Le ferite sul braccio del bambino che ti pulisce i vetri.
Il modo di toccarsi il naso e cambiare il tono di voce quando parla di lei.
L’odio nello sguardo del tossico a cui avete negato la monetina dopo che lui vi aveva raccontato una lunga storia di treni persi, neonati a casa, e ora-non-mi-buco-più.
Il pelo pubico degli attori maschi dei film porno, che per quanto ti concentri non sai dire se ce l’hanno una qualche ombra di peluria o sono completamente rasi come indecenti bambini (e neanche riusciresti a dirti se ti piacerebbe di più guardare il loro cazzo spuntare come un albero da un cespuglio o vedere ergersi quella colonna dal pavimento di marmo glabro di una piazza di De Chirico.)
I modi bruschi con cui un padre tratta i suoi figli nello scompartimento in cui leggi svogliatamente il giornale.

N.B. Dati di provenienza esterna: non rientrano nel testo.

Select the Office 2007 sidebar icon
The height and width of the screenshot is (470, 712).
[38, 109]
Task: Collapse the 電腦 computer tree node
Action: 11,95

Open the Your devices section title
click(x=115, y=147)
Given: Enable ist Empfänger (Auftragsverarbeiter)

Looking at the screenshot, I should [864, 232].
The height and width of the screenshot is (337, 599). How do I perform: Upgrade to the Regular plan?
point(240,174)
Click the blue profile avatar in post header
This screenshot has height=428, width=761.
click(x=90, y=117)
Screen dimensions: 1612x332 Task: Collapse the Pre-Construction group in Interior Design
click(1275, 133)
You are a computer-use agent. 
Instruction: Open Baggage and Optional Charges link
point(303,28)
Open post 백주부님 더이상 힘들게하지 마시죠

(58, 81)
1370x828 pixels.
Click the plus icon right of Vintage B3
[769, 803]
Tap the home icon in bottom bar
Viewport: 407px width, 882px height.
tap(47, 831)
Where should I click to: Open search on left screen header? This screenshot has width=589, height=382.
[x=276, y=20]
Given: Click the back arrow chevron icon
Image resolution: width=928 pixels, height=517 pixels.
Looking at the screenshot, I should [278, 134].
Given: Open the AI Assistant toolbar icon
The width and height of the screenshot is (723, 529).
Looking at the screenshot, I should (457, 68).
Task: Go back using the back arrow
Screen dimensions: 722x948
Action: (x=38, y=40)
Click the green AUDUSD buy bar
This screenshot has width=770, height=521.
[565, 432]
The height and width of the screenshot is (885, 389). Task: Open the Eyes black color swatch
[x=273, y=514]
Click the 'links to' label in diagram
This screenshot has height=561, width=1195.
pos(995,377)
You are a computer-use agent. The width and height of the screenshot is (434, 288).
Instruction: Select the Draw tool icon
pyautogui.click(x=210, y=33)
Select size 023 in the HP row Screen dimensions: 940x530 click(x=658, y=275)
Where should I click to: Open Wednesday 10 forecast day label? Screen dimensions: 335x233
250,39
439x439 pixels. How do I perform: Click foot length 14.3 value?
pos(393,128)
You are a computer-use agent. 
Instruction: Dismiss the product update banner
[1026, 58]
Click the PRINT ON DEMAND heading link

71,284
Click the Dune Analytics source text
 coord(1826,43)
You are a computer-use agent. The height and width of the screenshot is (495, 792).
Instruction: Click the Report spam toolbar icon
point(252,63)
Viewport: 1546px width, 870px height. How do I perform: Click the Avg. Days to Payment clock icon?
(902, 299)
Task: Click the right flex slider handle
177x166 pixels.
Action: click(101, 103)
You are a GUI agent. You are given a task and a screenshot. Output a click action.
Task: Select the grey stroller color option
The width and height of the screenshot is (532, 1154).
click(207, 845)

Una perversa ombra di malvagità nel sorriso del primo ministro del paese in cui vivi.
Un uomo che, brandendo due fiori, sculaccia una donna (o un altro uomo, questo non lo ricordo nemmeno io) nel pannello centrale del Giardino delle Delizie di Hieronymus Bosch.
Una giovane donna che porta a spasso il suo cadavere con sfrontata nonchalance.
Il suo sguardo quando tu parli di quell’altro o lui di quell’altra e ogni altra possibile variazione.
La terza traccia del cd che ti ho regalato la seconda volta che ci siamo visti e che già preannunciava il nostro finale.
Un’involontaria citazione da A Love Supreme nell’assolo di sax di quel nostro amico di non ricordo dove.
Le rime e gli anagrammi sparpagliati nella prosa che leggi distrattamente senza soffermarti su nessuna parola e su niente.
Le dimensioni delle sue pene.
L’anello al dito.
Le dimensioni del suo pene (in specie quando è al riposo).
Un fremito nella voce, mentre abbassava lo sguardo.
Una parola che ripete in continuazione e che è un chiaro segno di ciò che vuole da te.
Un uomo che si accascia al suolo mentre tu corri a prendere l’ultimo treno.
Lo strano modo in cui qui passo da lui al lei, dal tu al noi, dall’io a non so che e perché.
La ragione per cui continuate a leggere mentre potreste essere altrove e io, chiaramente, potrei pure continuare all’infinito, ma mi fermo qui perché mi duole un dito e preferirei avere altro da fare.